__Work to be completed__:
Could you transcribe the home-buying discussion word for word, starting at "Meshell, agreed about" and ending at "or more overpriced."?

__Document text__:
Meshell, agreed about wacko.The sold townhouse looks nice and has nice bathroom updates, but appears to have a very old kitchen, and some smaller things could be changed (light fixtures, handrail). I agree with you it was a good buy at the price; it makes me wonder if the fabulously updated now on the mkt. isn't $100K or more overpriced.
ps the sold place was an end unit, with more light and possibly less neighbor noise, than the one on the market --though the builder could have put in a few more windows on the side to really take advantage of the end unit location.
Fred,I got PMI eliminated at my last house. There was a time period of ownership (loan date) requirement which I can't remember (2yrs?).The lender sent me a list of "approved" appraisers and it was no hassle whatsoever.
Housebuyer,My understanding is that you need to put down 20% of the home's sale price at closing in order for PMI not to apply. This is regardless if the home appraises for much more. I'm in a similar situation. I put down 15% on my place and the appraisal came in putting me almost right at 20% equity. Didn't matter.According to the most common rules, in the first 24 months, you're likely to not have a bank entertain removing PMI if you originated the loan above the 80% LTV ratio. In years 2-5, you need to have 75% LTV to have PMI removed. After 5 years, an 80% LTV is acceptable. Also, lenders must automatically remove PMI when the original loan gets to the 80% LTV level given the original closing prices.That's off the top of my head but a quick google search of PMI or Home Owners Protection Act 1998 should provide way more info.My $0.02
Ace saidThe seller is an idiot if s/he thinks she gains something by not disclosing that info. Any buyer is likely to discover the pool when the property is professionally inspected. And what if someone going through the house while it's on the market somehow falls through that floor?In many states (although I don't think VA but don't quote me on that) you have to disclose material defects that you are aware of. And sometimes even if the state does not require it the realtors are required to do that. So they may or may not have to disclose this. At a minimum, they probably will need to stress "AS IS."As for housebuyer's question about why we see nonsense like this . . . I would say you see it (especially in this area) as we have more and more people who are white collar and their parents were white collar and their grandparents were white collar and thus never really learned about home repairs, auto repairs, etc. My father has more knowledge of that than I do and his father had more knowledge then he did and so on. People also were probably much more likely to take classes in high school on these sorts of things then they are now.That is why I would not be shocked if we see more a "turnkey" premium in this area than in areas where more people get their hands dirty so to speak.

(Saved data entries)
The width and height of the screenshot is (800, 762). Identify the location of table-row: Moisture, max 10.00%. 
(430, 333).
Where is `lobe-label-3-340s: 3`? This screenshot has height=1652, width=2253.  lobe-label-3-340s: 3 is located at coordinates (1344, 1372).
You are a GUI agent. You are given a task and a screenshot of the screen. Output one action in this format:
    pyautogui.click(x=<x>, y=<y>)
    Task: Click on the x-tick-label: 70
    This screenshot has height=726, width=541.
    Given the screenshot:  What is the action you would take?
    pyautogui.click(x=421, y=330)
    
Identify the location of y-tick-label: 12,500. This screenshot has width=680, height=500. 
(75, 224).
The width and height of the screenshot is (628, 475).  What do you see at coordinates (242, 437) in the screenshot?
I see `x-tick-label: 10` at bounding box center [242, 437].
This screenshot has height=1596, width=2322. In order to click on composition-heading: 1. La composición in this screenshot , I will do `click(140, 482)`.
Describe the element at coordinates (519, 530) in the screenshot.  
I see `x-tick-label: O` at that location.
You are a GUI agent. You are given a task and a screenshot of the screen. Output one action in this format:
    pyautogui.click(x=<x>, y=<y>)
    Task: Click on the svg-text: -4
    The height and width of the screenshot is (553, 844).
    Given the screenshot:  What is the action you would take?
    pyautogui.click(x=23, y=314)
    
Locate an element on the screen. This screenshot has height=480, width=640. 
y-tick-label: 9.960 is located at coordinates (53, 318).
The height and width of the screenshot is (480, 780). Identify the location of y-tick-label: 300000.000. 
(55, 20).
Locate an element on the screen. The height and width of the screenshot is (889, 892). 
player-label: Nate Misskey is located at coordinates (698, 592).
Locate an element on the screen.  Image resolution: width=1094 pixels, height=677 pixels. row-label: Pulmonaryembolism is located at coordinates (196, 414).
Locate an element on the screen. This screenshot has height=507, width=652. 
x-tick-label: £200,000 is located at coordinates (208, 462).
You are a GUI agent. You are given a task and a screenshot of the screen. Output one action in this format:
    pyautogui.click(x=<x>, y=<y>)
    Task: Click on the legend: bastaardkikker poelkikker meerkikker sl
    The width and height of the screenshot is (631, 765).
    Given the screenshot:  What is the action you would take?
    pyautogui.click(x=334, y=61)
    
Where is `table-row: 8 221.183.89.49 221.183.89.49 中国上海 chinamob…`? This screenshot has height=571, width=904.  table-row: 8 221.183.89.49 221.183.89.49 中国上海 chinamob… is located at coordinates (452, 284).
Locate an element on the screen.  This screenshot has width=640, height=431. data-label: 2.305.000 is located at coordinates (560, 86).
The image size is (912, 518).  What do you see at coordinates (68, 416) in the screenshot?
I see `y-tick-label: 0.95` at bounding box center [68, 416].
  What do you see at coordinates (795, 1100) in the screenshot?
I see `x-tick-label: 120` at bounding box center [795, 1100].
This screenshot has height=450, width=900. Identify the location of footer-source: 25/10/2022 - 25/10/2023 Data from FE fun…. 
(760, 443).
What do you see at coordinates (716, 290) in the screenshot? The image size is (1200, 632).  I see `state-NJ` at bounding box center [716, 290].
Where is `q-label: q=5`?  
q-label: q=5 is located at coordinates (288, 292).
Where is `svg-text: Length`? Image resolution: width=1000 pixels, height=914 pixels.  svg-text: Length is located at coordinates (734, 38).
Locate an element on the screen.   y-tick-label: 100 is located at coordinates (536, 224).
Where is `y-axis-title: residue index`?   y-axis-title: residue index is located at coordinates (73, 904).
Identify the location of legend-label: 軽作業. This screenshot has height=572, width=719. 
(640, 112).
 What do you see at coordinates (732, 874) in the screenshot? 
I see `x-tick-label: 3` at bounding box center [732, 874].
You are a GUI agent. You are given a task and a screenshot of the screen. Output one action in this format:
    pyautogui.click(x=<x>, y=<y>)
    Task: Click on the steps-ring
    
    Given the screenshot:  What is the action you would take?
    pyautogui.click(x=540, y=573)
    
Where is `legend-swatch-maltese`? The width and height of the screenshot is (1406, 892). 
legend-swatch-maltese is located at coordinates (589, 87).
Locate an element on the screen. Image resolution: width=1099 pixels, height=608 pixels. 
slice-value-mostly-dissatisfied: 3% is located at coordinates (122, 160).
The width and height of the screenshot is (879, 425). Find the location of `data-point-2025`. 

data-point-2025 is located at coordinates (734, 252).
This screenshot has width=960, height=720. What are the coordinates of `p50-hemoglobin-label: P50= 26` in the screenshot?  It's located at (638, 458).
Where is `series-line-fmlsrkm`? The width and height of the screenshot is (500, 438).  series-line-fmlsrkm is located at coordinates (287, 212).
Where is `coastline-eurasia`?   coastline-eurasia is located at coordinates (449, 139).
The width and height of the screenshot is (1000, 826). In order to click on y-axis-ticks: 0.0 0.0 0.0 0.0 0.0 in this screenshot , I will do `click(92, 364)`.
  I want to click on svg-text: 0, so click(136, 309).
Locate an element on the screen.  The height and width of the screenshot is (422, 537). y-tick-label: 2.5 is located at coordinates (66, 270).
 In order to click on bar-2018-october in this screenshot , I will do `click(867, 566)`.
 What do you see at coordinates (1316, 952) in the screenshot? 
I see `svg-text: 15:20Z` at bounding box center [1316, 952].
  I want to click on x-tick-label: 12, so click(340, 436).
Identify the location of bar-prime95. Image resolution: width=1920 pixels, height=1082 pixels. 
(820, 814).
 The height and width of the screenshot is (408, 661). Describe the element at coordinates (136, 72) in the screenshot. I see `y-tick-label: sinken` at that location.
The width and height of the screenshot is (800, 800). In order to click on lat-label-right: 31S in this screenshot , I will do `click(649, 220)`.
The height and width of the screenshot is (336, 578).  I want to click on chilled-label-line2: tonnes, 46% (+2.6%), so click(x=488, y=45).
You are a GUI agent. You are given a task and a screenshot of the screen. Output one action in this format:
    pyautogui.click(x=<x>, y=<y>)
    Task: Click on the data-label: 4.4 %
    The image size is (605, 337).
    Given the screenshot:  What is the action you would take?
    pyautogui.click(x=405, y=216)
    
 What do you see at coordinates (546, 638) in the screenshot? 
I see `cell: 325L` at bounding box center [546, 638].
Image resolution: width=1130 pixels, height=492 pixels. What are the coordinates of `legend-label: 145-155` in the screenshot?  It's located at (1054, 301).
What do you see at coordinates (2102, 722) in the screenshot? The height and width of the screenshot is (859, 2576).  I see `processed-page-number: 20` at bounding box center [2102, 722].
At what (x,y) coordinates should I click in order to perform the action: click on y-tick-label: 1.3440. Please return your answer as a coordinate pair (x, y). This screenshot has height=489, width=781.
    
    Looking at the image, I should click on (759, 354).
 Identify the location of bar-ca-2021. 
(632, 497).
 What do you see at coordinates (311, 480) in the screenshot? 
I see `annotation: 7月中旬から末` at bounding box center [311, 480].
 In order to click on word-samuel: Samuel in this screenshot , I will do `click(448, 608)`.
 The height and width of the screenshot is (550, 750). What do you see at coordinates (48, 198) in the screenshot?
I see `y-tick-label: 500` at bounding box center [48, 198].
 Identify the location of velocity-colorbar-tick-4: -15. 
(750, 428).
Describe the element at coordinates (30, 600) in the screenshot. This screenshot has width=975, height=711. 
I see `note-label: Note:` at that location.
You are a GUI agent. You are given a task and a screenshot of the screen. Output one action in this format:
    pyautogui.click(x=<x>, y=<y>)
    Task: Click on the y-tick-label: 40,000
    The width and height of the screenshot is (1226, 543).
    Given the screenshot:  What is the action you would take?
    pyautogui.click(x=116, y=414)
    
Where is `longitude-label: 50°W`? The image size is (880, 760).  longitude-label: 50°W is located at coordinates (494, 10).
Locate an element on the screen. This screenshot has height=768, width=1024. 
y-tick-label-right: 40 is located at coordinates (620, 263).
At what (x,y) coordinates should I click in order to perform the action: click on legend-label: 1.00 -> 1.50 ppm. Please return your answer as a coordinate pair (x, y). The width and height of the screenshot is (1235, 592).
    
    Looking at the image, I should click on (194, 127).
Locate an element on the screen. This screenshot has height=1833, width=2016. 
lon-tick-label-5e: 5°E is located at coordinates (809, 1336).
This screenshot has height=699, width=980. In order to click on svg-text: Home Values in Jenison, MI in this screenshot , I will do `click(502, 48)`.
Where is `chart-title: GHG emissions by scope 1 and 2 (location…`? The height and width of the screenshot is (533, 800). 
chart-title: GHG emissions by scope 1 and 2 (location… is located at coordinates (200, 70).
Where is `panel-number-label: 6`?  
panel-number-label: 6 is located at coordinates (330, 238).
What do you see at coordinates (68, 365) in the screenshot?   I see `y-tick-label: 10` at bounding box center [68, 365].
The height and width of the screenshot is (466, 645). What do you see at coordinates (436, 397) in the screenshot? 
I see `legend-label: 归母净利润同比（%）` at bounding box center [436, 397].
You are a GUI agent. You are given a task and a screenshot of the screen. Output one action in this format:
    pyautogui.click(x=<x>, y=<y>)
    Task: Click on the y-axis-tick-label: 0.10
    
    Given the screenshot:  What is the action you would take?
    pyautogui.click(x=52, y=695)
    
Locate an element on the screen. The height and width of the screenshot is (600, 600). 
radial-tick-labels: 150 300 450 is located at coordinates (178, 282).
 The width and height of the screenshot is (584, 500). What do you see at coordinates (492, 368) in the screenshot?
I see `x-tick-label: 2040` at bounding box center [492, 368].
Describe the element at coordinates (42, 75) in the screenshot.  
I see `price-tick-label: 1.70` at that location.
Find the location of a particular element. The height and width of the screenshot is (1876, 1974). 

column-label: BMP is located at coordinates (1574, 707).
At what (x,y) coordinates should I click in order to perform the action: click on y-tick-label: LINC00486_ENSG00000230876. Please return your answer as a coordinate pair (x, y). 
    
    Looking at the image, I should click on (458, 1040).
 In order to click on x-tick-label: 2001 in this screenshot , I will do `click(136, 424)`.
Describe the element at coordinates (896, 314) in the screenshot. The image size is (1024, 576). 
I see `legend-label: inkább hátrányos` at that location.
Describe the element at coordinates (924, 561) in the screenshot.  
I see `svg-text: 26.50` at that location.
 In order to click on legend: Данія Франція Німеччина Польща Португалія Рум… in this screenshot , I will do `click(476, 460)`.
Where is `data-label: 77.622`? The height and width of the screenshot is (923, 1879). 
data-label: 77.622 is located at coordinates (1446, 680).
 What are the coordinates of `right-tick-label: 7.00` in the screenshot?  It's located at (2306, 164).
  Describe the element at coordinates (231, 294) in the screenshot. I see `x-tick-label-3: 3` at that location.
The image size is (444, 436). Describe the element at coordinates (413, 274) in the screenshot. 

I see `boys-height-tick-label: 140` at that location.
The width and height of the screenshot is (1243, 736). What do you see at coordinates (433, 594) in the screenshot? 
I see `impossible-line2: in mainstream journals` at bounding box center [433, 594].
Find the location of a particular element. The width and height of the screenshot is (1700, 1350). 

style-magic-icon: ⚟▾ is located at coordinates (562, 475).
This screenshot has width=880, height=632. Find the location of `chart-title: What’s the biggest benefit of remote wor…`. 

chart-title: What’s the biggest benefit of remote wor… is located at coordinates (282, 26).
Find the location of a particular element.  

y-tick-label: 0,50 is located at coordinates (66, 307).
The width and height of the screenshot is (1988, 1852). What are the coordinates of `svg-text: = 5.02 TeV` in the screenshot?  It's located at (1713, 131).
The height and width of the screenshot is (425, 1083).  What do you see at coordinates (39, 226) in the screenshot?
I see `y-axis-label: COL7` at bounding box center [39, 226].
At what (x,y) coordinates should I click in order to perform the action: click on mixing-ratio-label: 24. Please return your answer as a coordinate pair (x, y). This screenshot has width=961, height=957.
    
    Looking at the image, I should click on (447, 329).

__Answer area__:
Meshell, agreed about wacko.The sold townhouse looks nice and has nice bathroom updates, but appears to have a very old kitchen, and some smaller things could be changed (light fixtures, handrail). I agree with you it was a good buy at the price; it makes me wonder if the fabulously updated now on the mkt. isn't $100K or more overpriced.